● SUPPLIED PASSAGE
Spoken word as hip hop 
While hip hop is traditionally thought of in terms of music, graffiti, break dancing, and deejaying it also includes other creative forms like film, spoken word, autobiographies, literature and journalism. Hip hop began as a creative way to express complicated emotions surrounding the experience of being marginalized and oppressed, and as a source of activism. The notions of claiming space for the self and one's community and expressing your agency through having a voice and opinions are central themes in the creation of hip hop. Hip hop has roots in African traditions and art, incorporating rhythms and storytelling, using a combination of the human voice and instruments. Spoken word specifically is a "deeply rooted tradition that has manifested itself in a stream of poets that have served as clarifiers of the 'ultimate realities' that Black people face."

● SUPPLIED RECORDS
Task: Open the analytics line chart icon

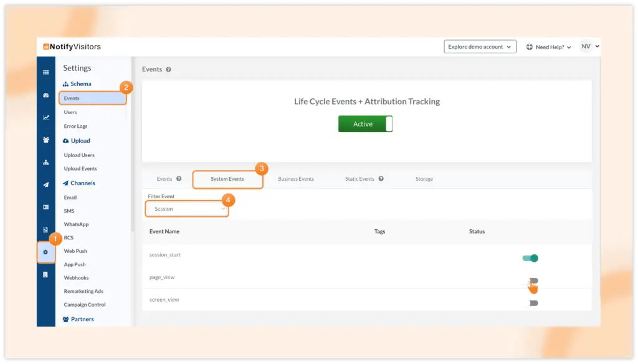Action: [x=45, y=117]
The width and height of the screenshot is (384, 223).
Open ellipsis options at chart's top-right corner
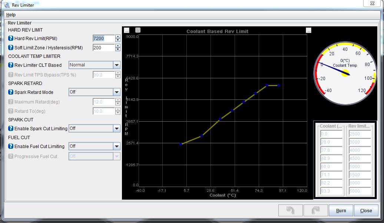[x=308, y=30]
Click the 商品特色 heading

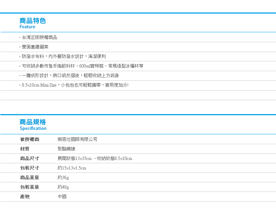(33, 21)
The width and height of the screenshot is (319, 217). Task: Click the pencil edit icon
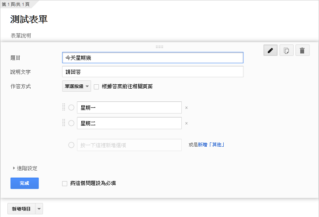click(x=270, y=51)
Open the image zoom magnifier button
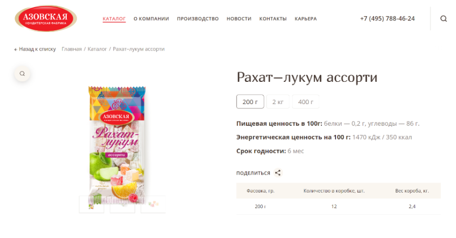Image resolution: width=456 pixels, height=238 pixels. point(22,74)
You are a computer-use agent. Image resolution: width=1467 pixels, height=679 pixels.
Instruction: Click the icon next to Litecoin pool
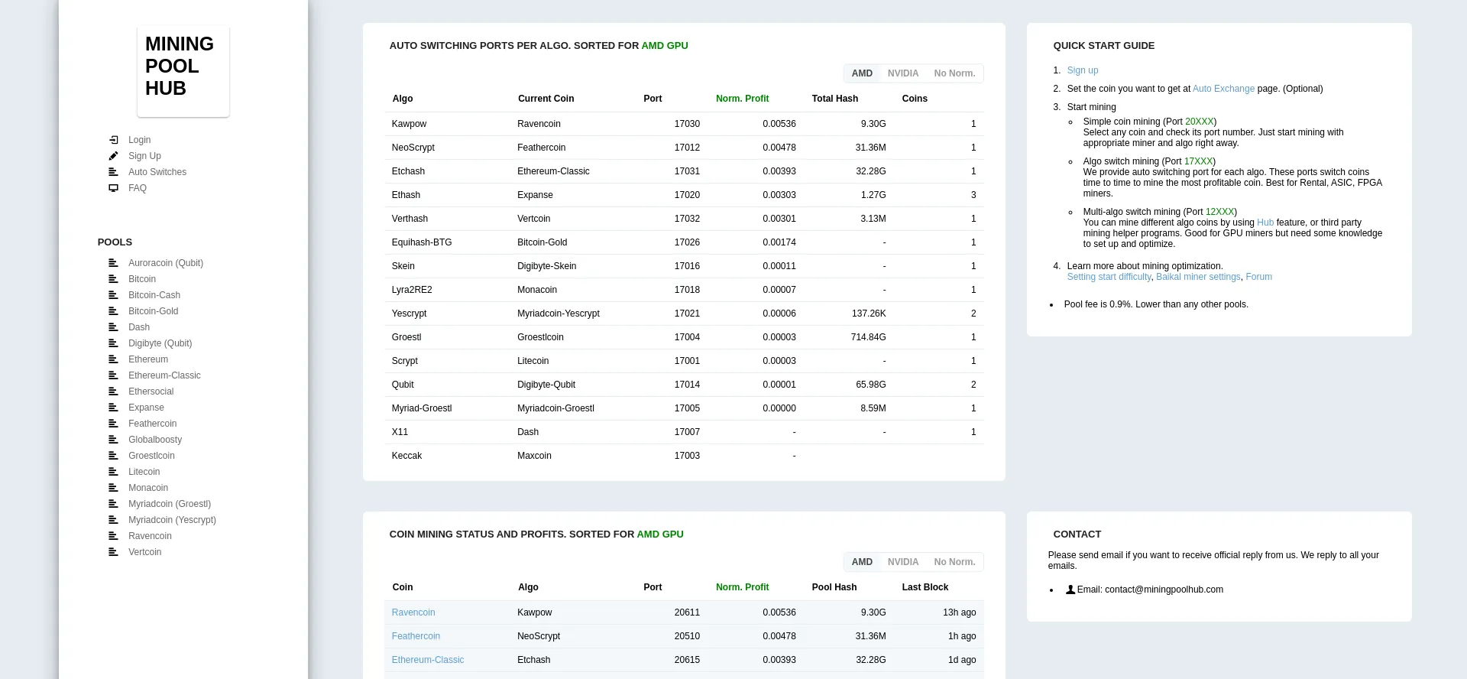(x=114, y=472)
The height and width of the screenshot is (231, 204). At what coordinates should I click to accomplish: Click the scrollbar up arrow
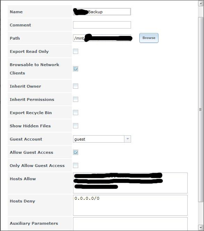coord(201,3)
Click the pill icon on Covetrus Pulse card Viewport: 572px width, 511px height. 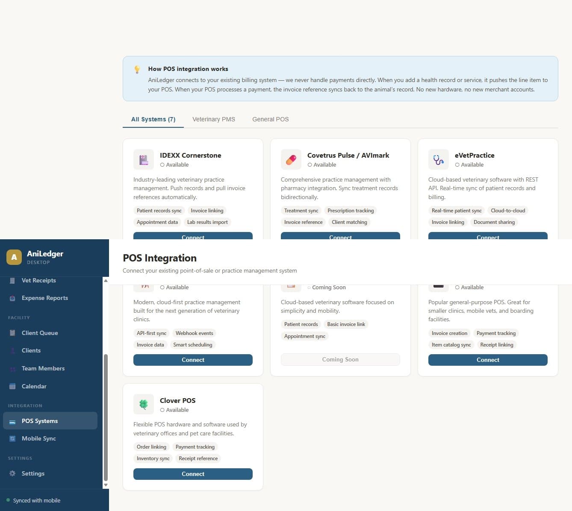coord(291,159)
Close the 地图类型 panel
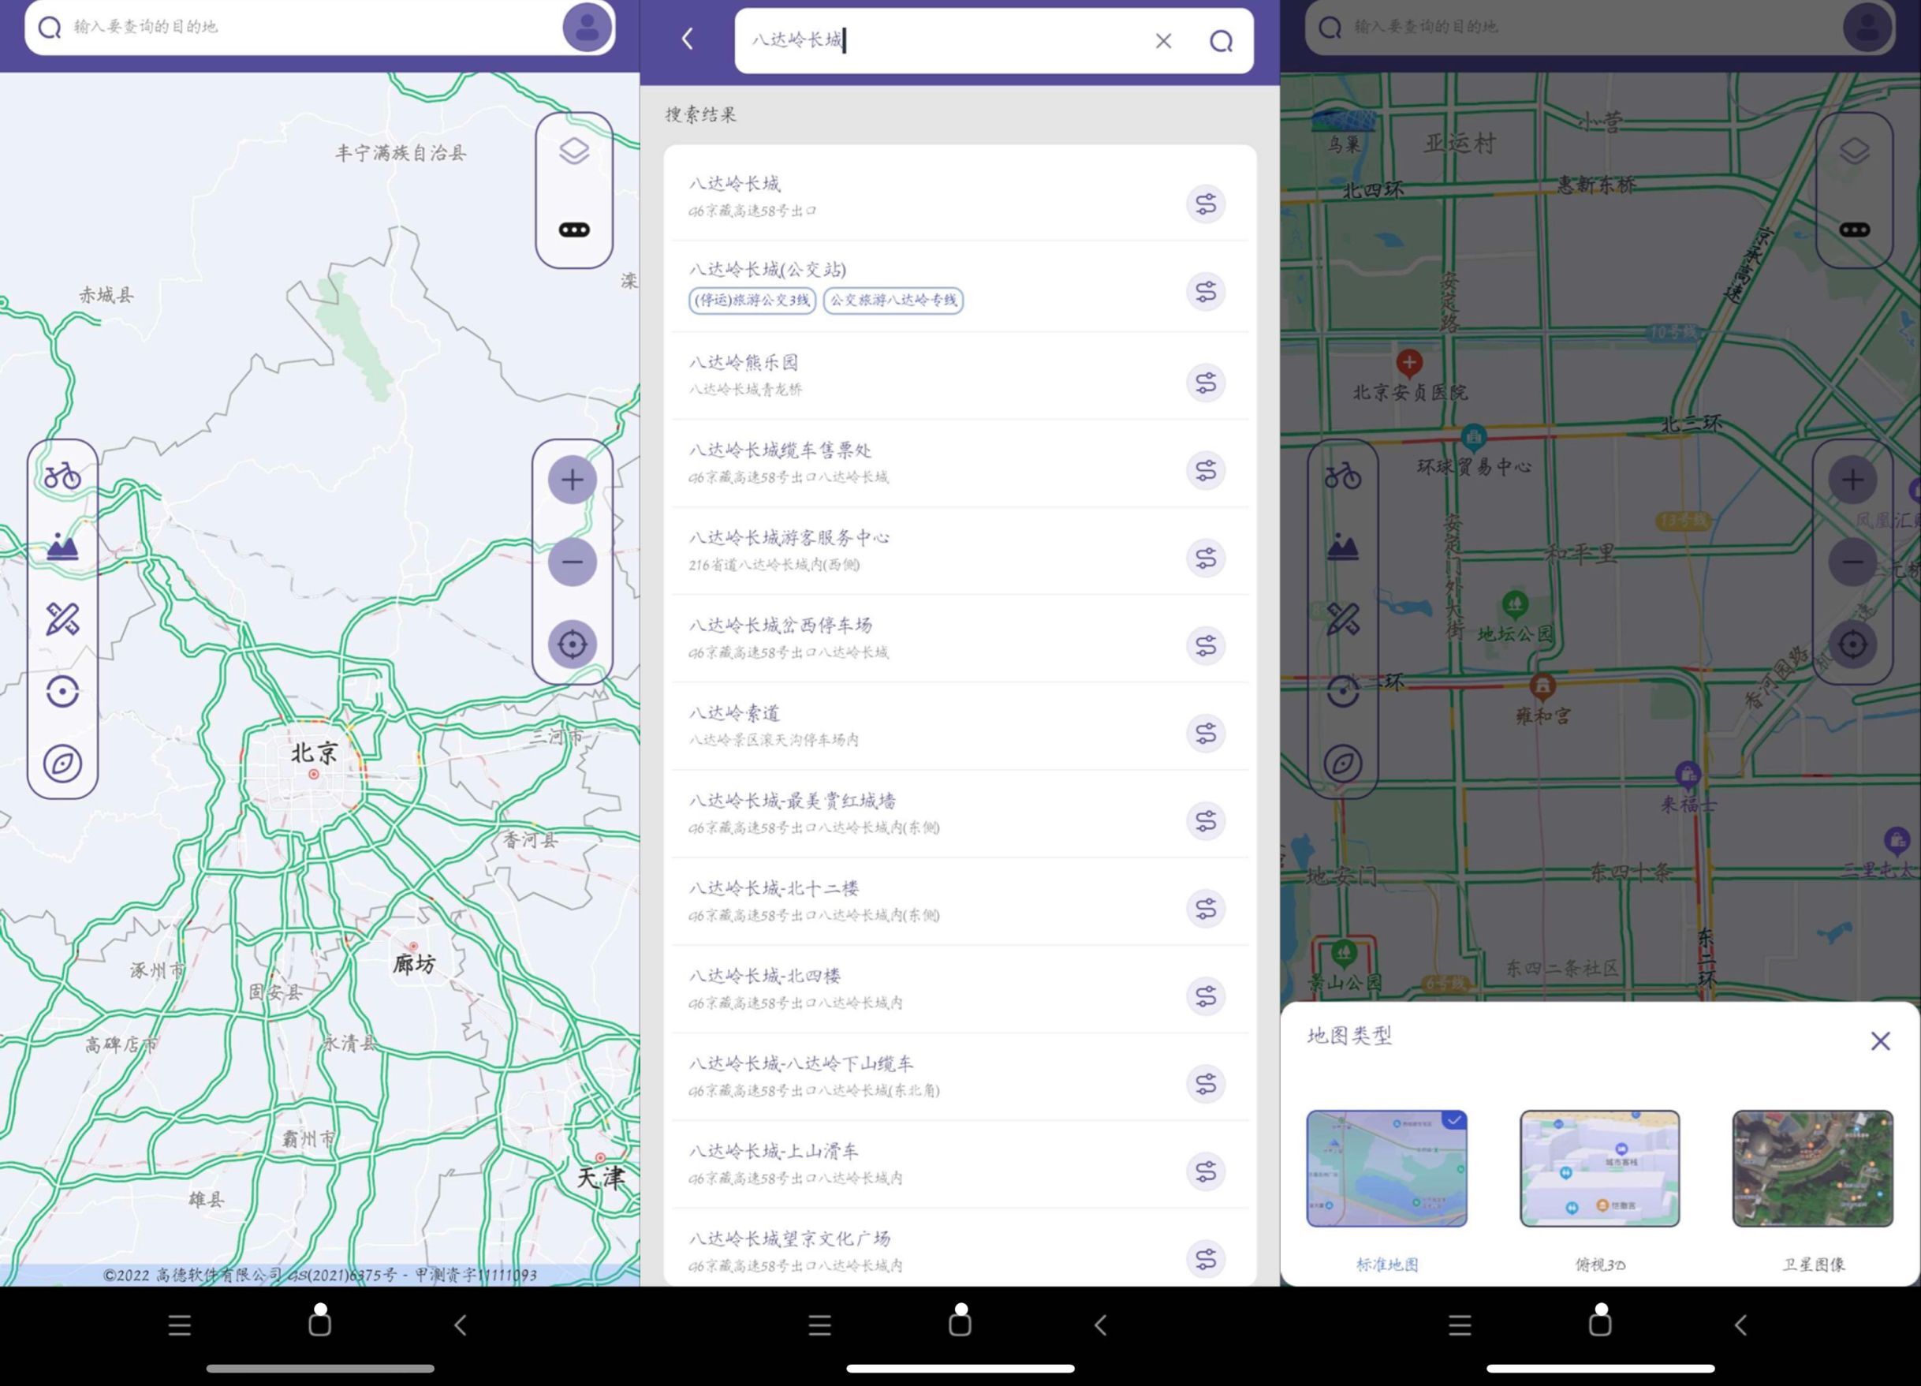 click(x=1879, y=1040)
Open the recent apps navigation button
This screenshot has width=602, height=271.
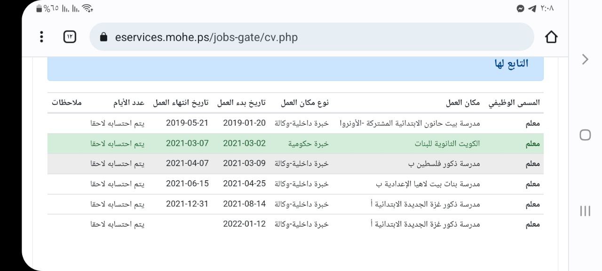pyautogui.click(x=585, y=211)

● THE TASKS
(1) Using the passage on spoken word as hip hop, explain in one to three sentences why hip hop began.
(2) According to the passage on spoken word as hip hop, what does hip hop have roots in?
The records were taken from a different source than the passage.

● ANSWER LIST
(1) Hip hop began as a creative way to express complicated emotions about being marginalized and oppressed. It also began as a source of activism.

(2) African traditions and art.